== RECORDS PROVIDED

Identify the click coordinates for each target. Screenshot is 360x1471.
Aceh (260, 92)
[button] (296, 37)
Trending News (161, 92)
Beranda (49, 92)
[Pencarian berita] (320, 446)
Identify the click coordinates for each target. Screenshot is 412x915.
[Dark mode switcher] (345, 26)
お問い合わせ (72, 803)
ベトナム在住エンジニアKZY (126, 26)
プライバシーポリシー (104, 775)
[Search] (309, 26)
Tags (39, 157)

====
== RECORDS PROVIDED

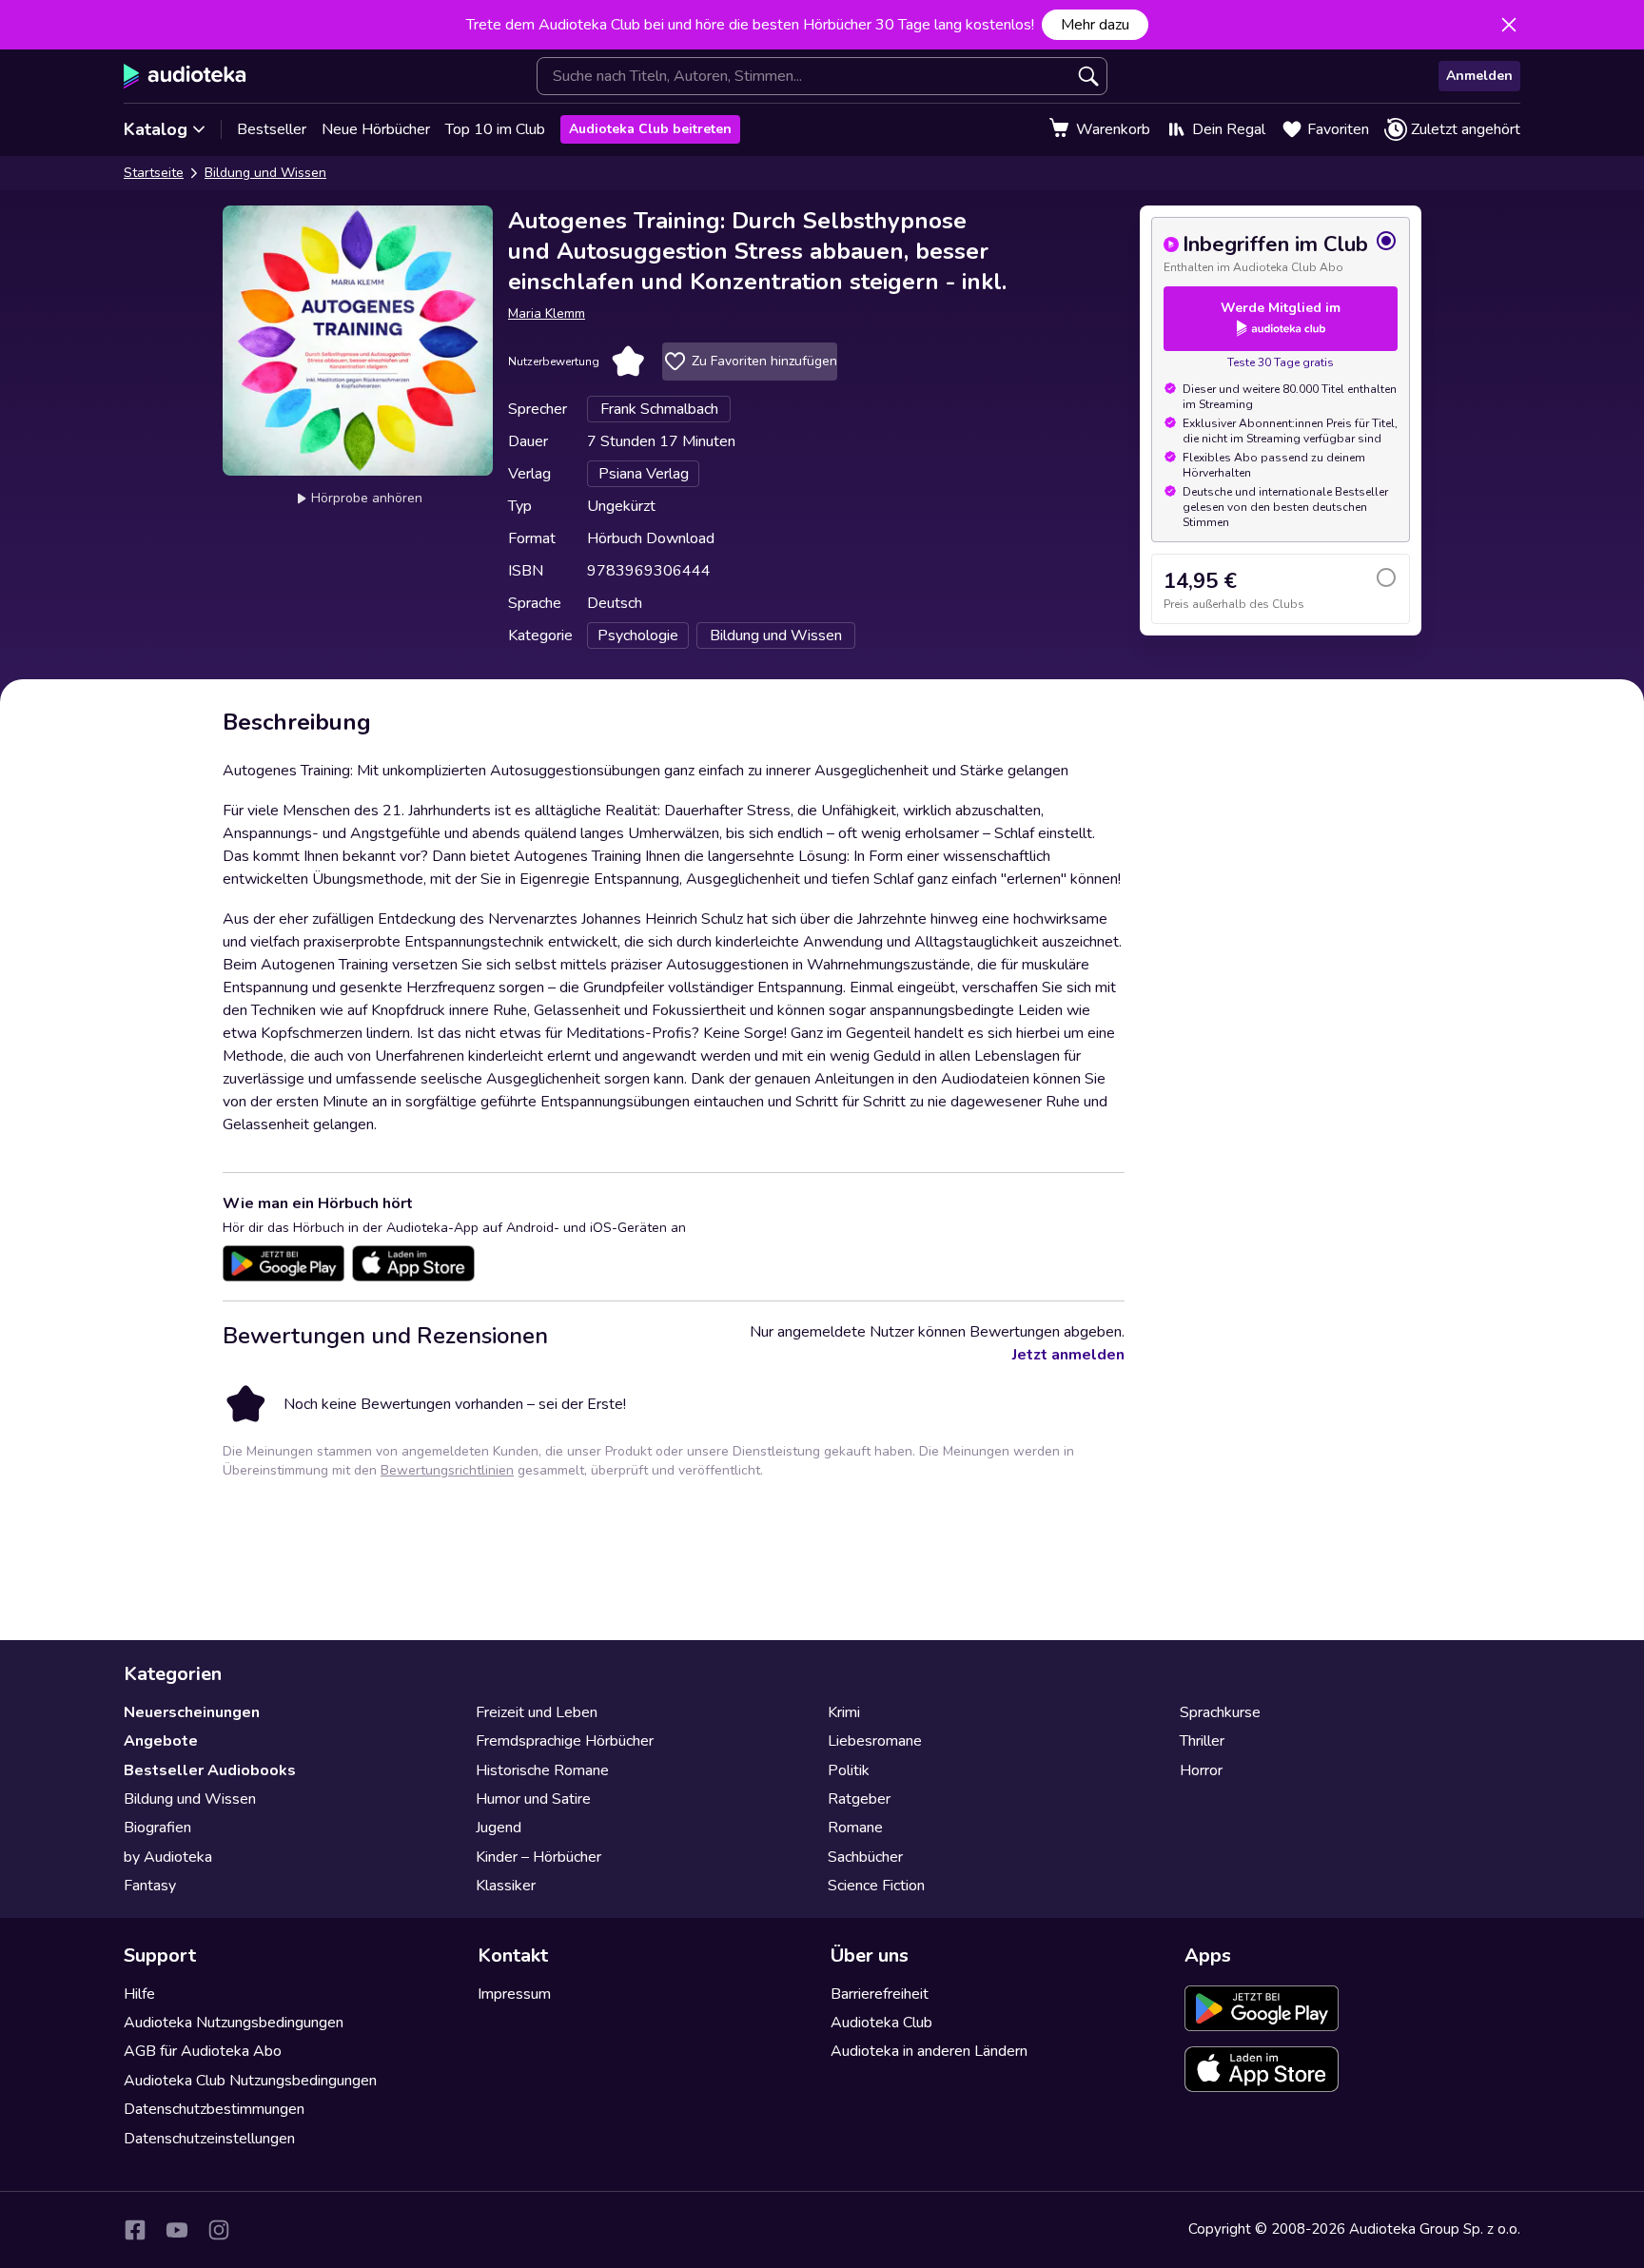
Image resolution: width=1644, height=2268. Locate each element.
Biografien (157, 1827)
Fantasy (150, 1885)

====
== RECORDS PROVIDED

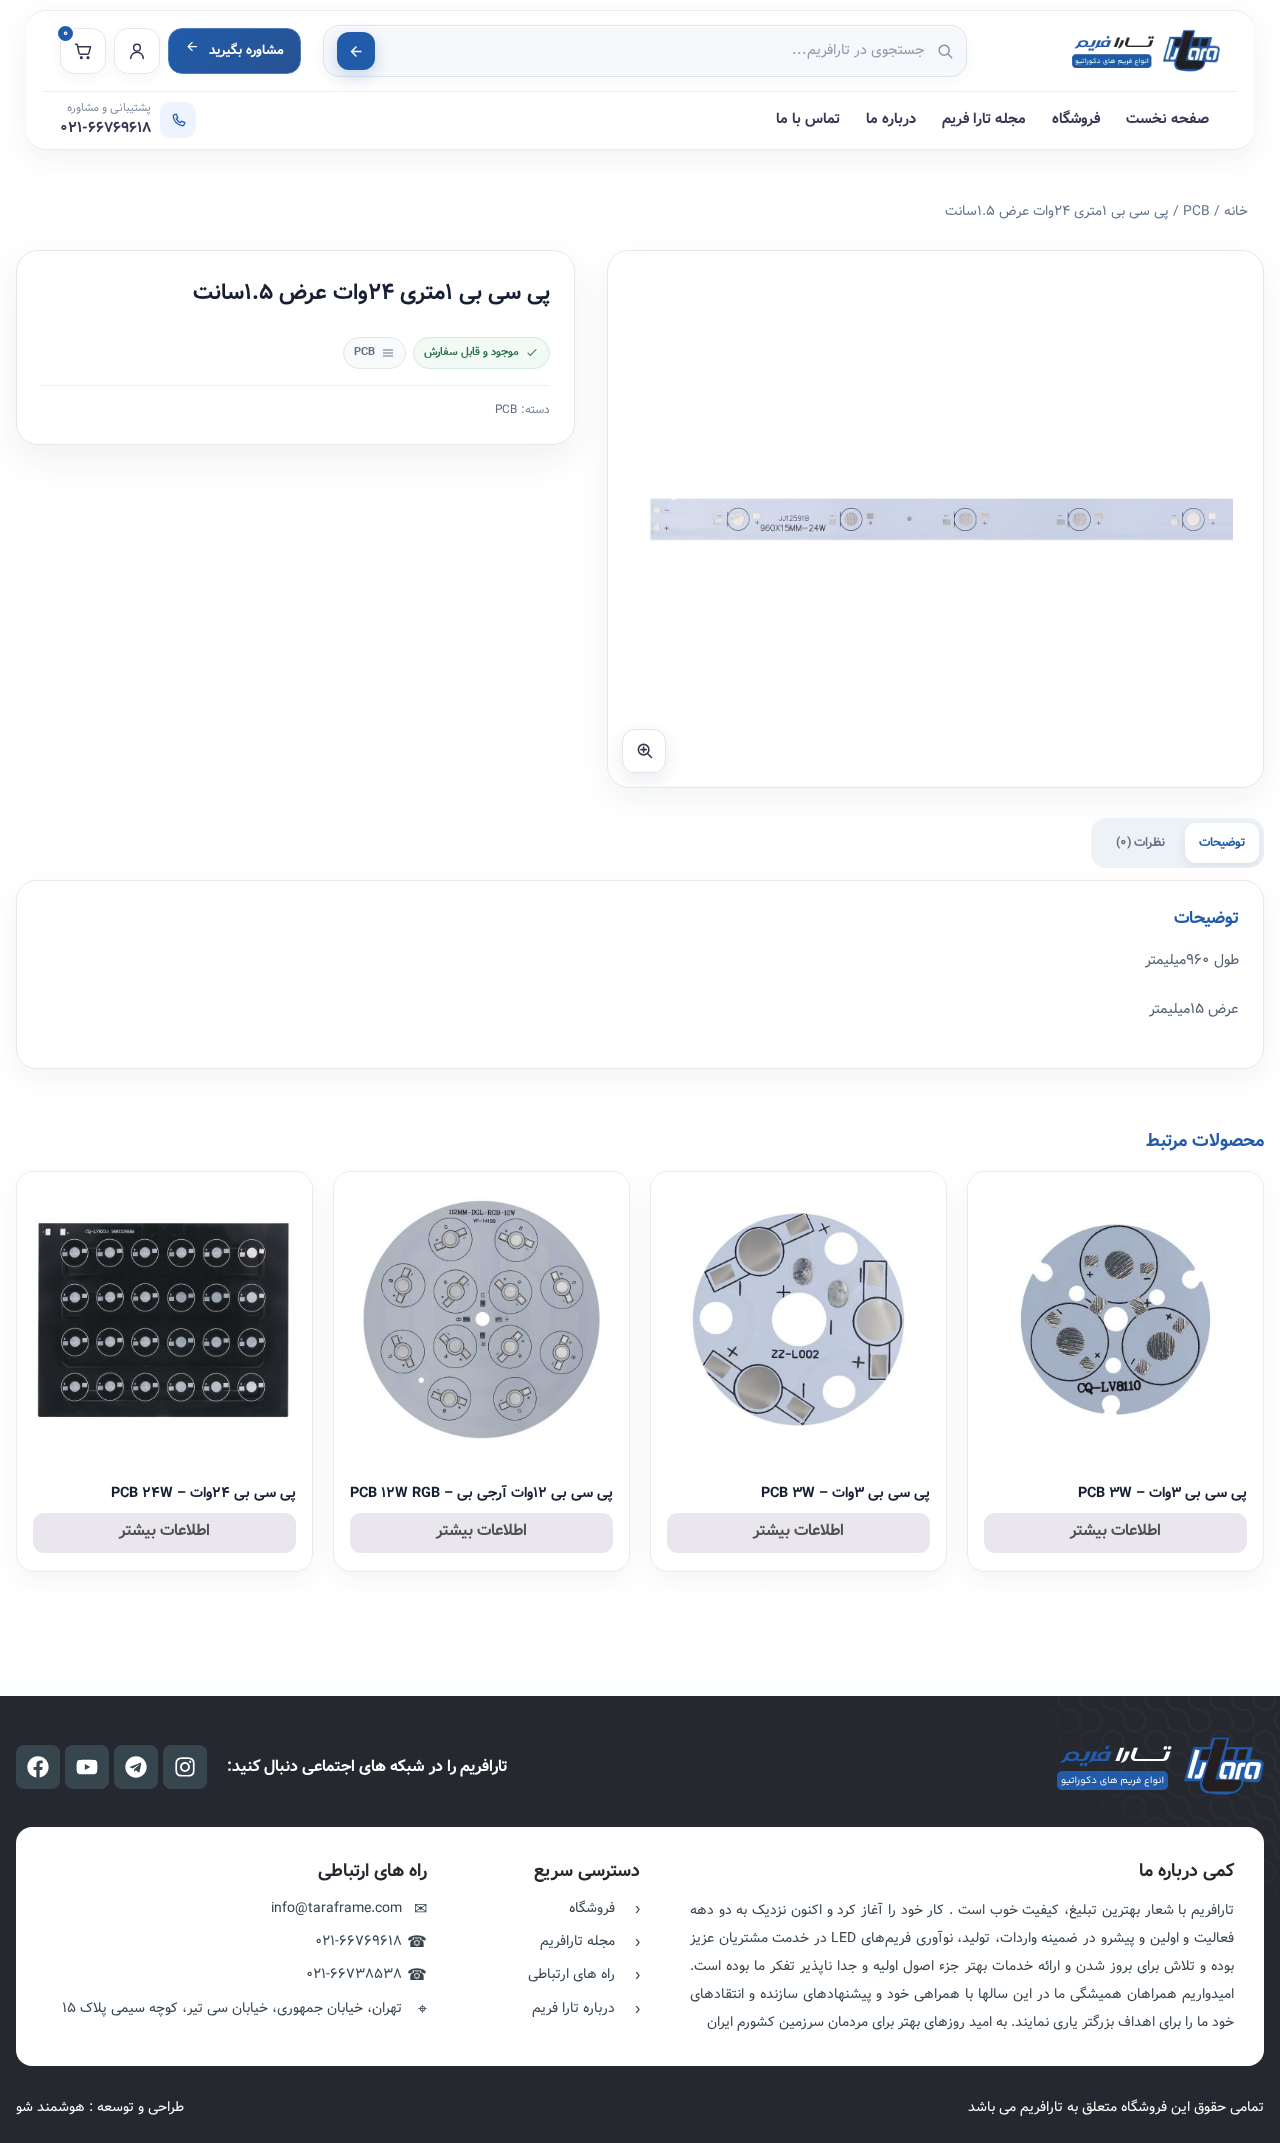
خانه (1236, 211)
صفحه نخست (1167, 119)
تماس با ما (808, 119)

====

**GOAL OF THE EXERCISE:** Copy out each line in the preceding records that contains "Screenshot".

**TASK RESPONSE:**
Identify the click coordinates for each target. Screenshot is 360x1471.
Identify the click coordinates for each target. Screenshot is 412x915.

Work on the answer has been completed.